Claudia Carvalho went from being a specialist in potatoes and other tuber and root crops at NRI, to becoming a soft fruit supremo at Berry Gardens, a leading berry and stone fruit production and marketing group in Kent, UK. Her love of crops and all things agricultural has also satisfied her love of travel, taking her from Europe to America, Africa and Asia . Claudia took five minutes out of her day to talk to NRI Communications Officer, Linden Kemkaran, about how she chose her career path and her ongoing passion for agriculture.
I grew up in a small village in Portugal where my parents had a small-holding with pigs, chickens, vegetables and maize. I studied agricultural engineering and science at university in Portugal and the idea of the degree – which was five years in duration – was that you could graduate and immediately manage a farm. But that wasn’t what I wanted to do, so I went to the University of Illinois in the US and did a nine-month research project on maize genetics instead.
My first job was in eco-efficiency and how to bring it to industry; that then led to a job looking at water quality in the environment. I then went to Angola to work in agronomy, again looking at maize and animals but after a while I felt the urge to learn more, so I returned to Portugal and enrolled in a Master’s in agricultural engineering and then worked on spraying quality mechanisation for a year. That led to a summer job in East Malling Research (NIAB EMR) in Kent where I began monitoring agricultural pests like Drosophila suzukii – a damaging fruit fly. I like to move around to different places and learn from each different posting – I’ve always found that very stimulating.
I started at NRI as a PhD student in November 2013 and I specialised in potatoes –characterising changes in nutritional quality during storage. I was interested in extending storage and the shelf-life of fresh produce to improve scheduling of UK-grown produce into the retail market, as well as to manage unpredictable transit times of imported produce whilst maintaining nutritional quality. My goal at the time was to develop a sustainable programme of research to support the UK potato industry.

* _Material shown_

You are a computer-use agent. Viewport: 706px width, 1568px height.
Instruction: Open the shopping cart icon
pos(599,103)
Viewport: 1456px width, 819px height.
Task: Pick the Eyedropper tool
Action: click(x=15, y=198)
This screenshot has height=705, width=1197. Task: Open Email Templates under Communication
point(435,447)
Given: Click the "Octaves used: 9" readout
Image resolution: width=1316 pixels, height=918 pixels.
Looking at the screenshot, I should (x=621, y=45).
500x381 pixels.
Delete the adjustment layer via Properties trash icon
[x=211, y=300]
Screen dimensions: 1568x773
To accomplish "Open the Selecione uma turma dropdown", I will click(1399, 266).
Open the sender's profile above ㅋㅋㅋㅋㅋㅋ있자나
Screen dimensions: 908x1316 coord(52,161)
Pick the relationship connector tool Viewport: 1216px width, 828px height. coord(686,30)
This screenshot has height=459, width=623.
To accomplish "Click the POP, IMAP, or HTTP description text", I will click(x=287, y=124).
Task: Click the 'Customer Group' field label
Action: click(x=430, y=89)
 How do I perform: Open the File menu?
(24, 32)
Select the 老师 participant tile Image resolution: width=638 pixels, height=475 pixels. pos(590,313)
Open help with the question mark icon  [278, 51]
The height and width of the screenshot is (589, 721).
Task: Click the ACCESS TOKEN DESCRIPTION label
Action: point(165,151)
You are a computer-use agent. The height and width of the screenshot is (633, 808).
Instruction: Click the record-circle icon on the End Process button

* _Your assignment_
Reproduce the profile of Claudia Carvalho above word for word, from its first sentence to its last.

* _Result_
Claudia Carvalho went from being a specialist in potatoes and other tuber and root crops at NRI, to becoming a soft fruit supremo at Berry Gardens, a leading berry and stone fruit production and marketing group in Kent, UK. Her love of crops and all things agricultural has also satisfied her love of travel, taking her from Europe to America, Africa and Asia . Claudia took five minutes out of her day to talk to NRI Communications Officer, Linden Kemkaran, about how she chose her career path and her ongoing passion for agriculture.
I grew up in a small village in Portugal where my parents had a small-holding with pigs, chickens, vegetables and maize. I studied agricultural engineering and science at university in Portugal and the idea of the degree – which was five years in duration – was that you could graduate and immediately manage a farm. But that wasn’t what I wanted to do, so I went to the University of Illinois in the US and did a nine-month research project on maize genetics instead.
My first job was in eco-efficiency and how to bring it to industry; that then led to a job looking at water quality in the environment. I then went to Angola to work in agronomy, again looking at maize and animals but after a while I felt the urge to learn more, so I returned to Portugal and enrolled in a Master’s in agricultural engineering and then worked on spraying quality mechanisation for a year. That led to a summer job in East Malling Research (NIAB EMR) in Kent where I began monitoring agricultural pests like Drosophila suzukii – a damaging fruit fly. I like to move around to different places and learn from each different posting – I’ve always found that very stimulating.
I started at NRI as a PhD student in November 2013 and I specialised in potatoes –characterising changes in nutritional quality during storage. I was interested in extending storage and the shelf-life of fresh produce to improve scheduling of UK-grown produce into the retail market, as well as to manage unpredictable transit times of imported produce whilst maintaining nutritional quality. My goal at the time was to develop a sustainable programme of research to support the UK potato industry.